Si le PCF (selon lui) peut reven­di­quer une implan­ta­tion dans 17 nou­veaux dépar­te­ments – avec par­fois un seul conseiller – il le doit pré­ci­sé­ment à ces binômes ban­cals dits d’union de la gauche et on ima­gine aisé­ment la perte ou l’inexistence d’influence du par­ti dans ces dépar­te­ments même si le PCF peut reven­di­quer une pré­sence dans 52 dépar­te­ments. L’important est dans l’éparpillement de la repré­sen­ta­tion du PCF dans les dépar­te­ments qui va au-delà de la perte du 94 qui le prive de son der­nier pivot dans les col­lec­ti­vi­tés locales.

Ce n’est guère mieux dans les régions. Il n’a plus un conseiller régio­nal en Nor­man­die où il conserve une base muni­ci­pale forte. Trois Conseillers régio­naux dans les Hauts de France dans le cadre d’une union de la gauche qui, qu’elle soit de pre­mier ou de second tour donne des résul­tats aus­si cala­mi­teux. C’est moins vrai en Aqui­taine ou le pré­sident Rous­set conti­nue de domes­ti­quer le par­ti ou en Occi­ta­nie où le Par­ti s’en sort mieux en gagnant des sièges ou encore en Bour­gogne France com­té où il peut reven­di­quer 8 élus.

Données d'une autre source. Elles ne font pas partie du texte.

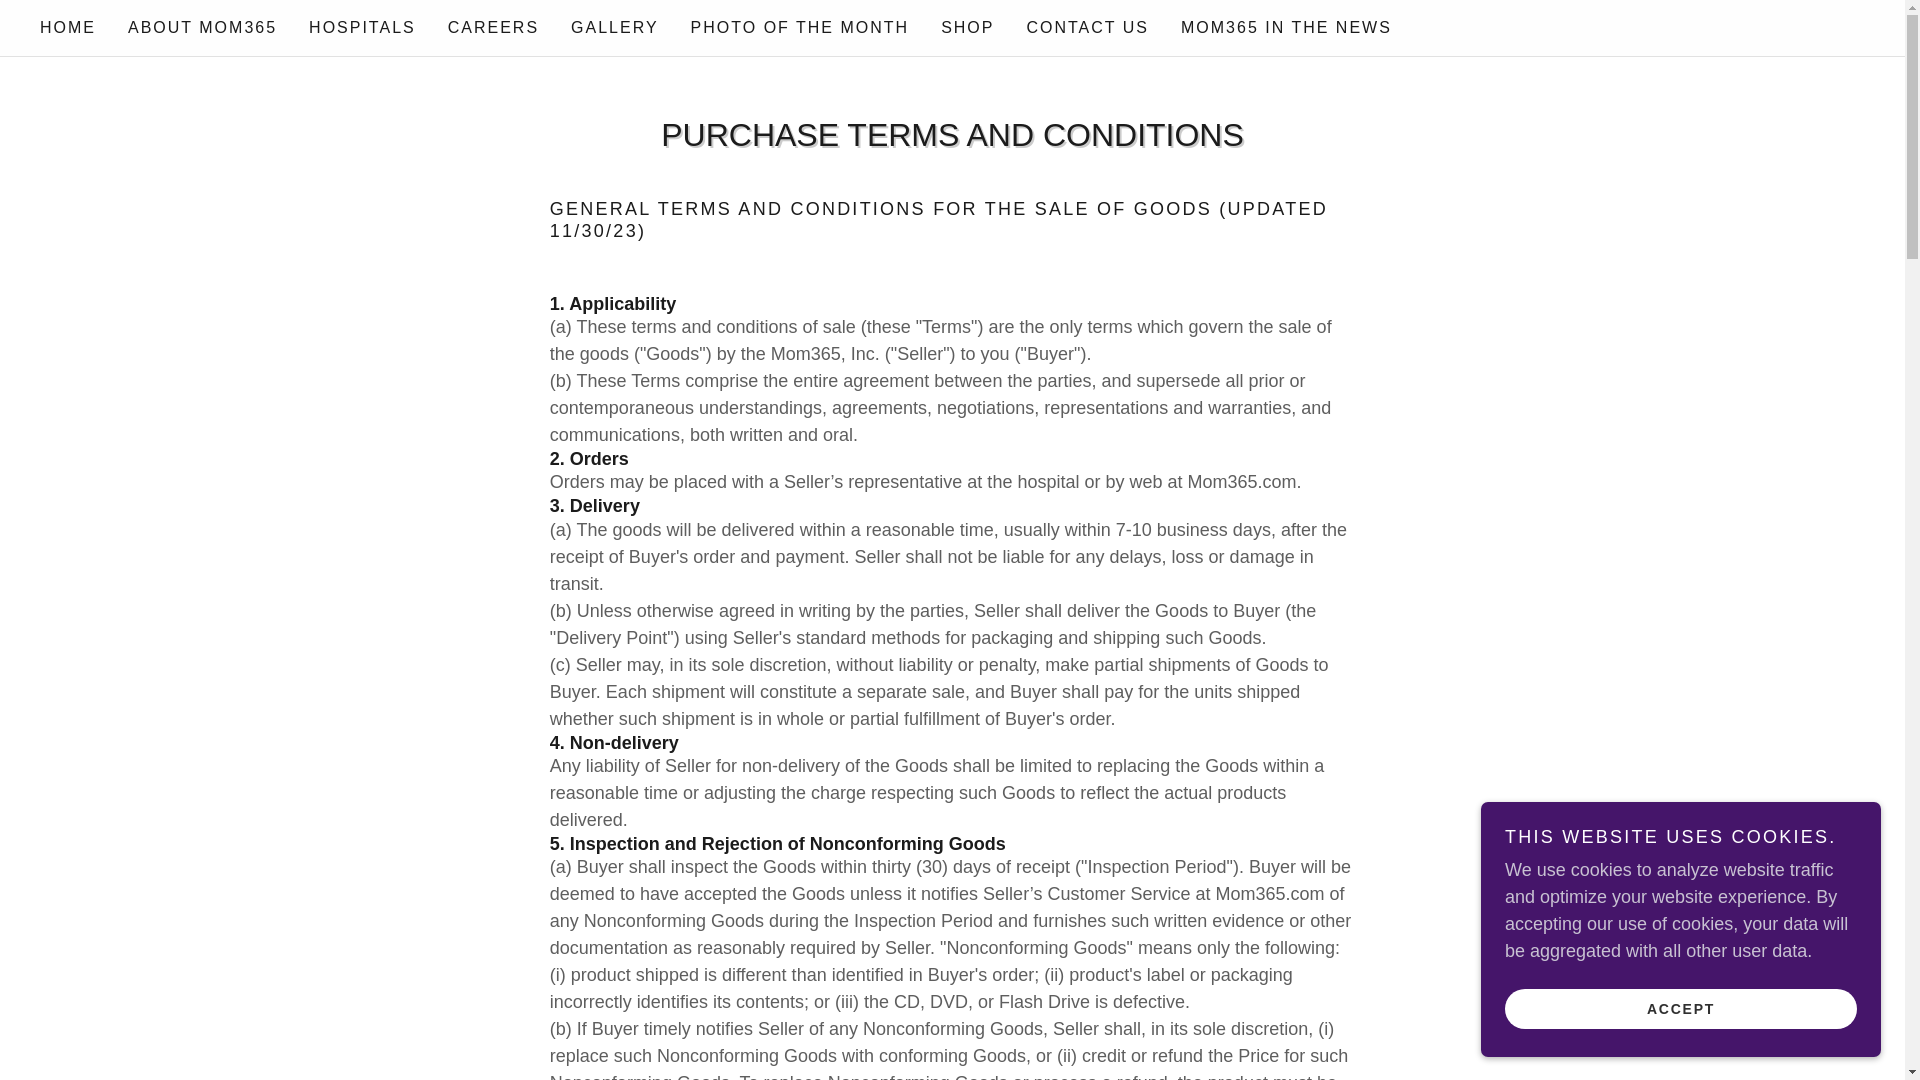  Describe the element at coordinates (800, 28) in the screenshot. I see `PHOTO OF THE MONTH` at that location.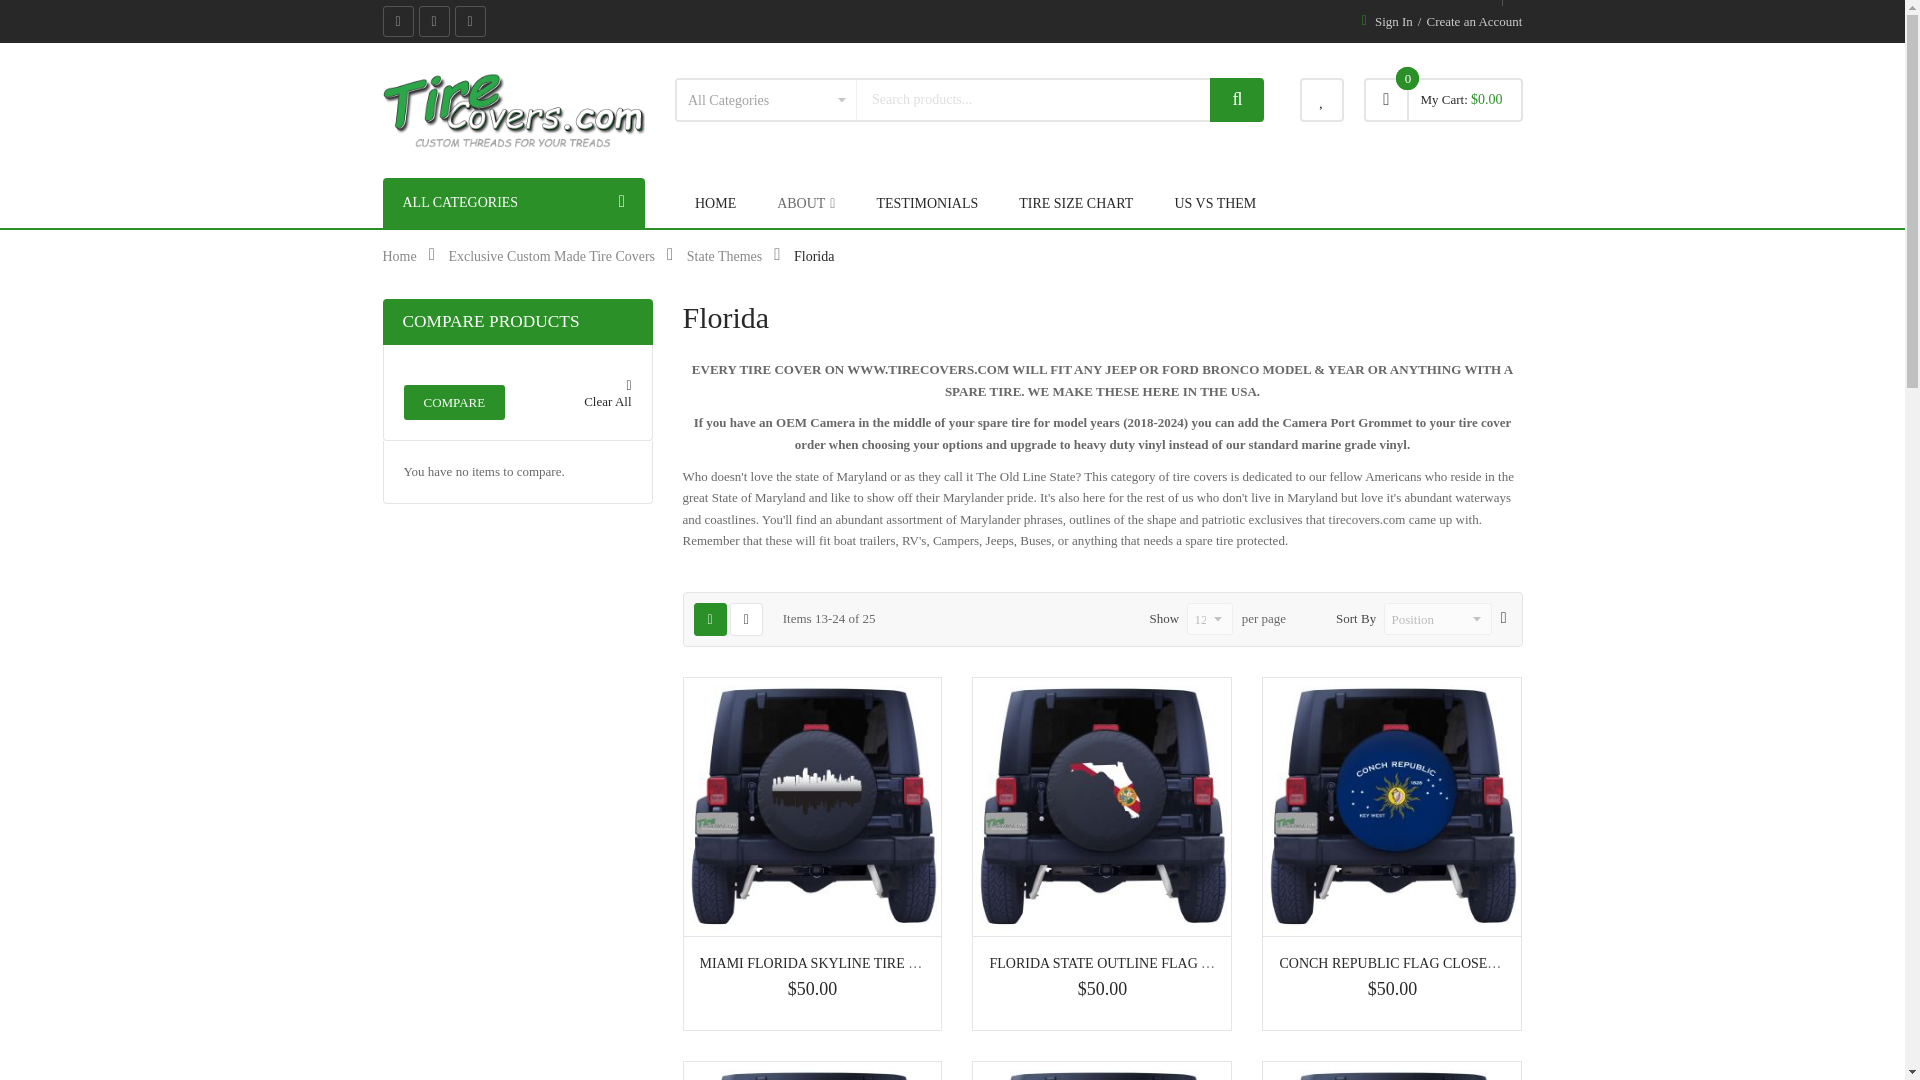 The image size is (1920, 1080). What do you see at coordinates (1394, 21) in the screenshot?
I see `Sign In` at bounding box center [1394, 21].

Bref !! pas de quoi pavoi­ser même si l’Humanité du 29 juin titre « Les com­mu­nistes sortent glo­ba­le­ment renforcés »

Le temps n’est plus ou le PCF, inféo­dé à Mos­cou, inter­di­sait toute union de la gauche. Mit­ter­rand a chan­gé la donne avouant à Gabriel Matz­neff que la droite – idiote – n’avait pas com­pris que c’est lui qui plu­me­rait la volaille com­mu­niste et la ferait ren­trer bon mal gré dans son jeu.

La séquence d’une union de la gauche dont un des deux piliers était le PCF est révo­lue. Tout au plus est-il une force d’appoint. Sa seule carte étant de pou­voir choi­sir entre tom­ber à l’extrême gauche (avec Mélen­chon) ou dans le camp social-démo­crate avec le PS (comme en Nou­velle Aqui­taine) ; sa rela­tion aux éco­lo­gistes ne lui offrant guère d’option dans cette direc­tion à cause notam­ment du nucléaire et plus géné­ra­le­ment de son approche de la socié­té « industrielle ».

N’oublions pas que pen­dant des décen­nies les PCF s’est trou­vé – jusqu’à Mit­ter­rand – dans la posi­tion d’un « allié objec­tif » de la droite. Comme par exemple dans le cas de figure ou Fabien Rous­sel inter­di­rait à Jean Luc Mélen­chon d’accéder au 2ème tour de l’élection présidentielle.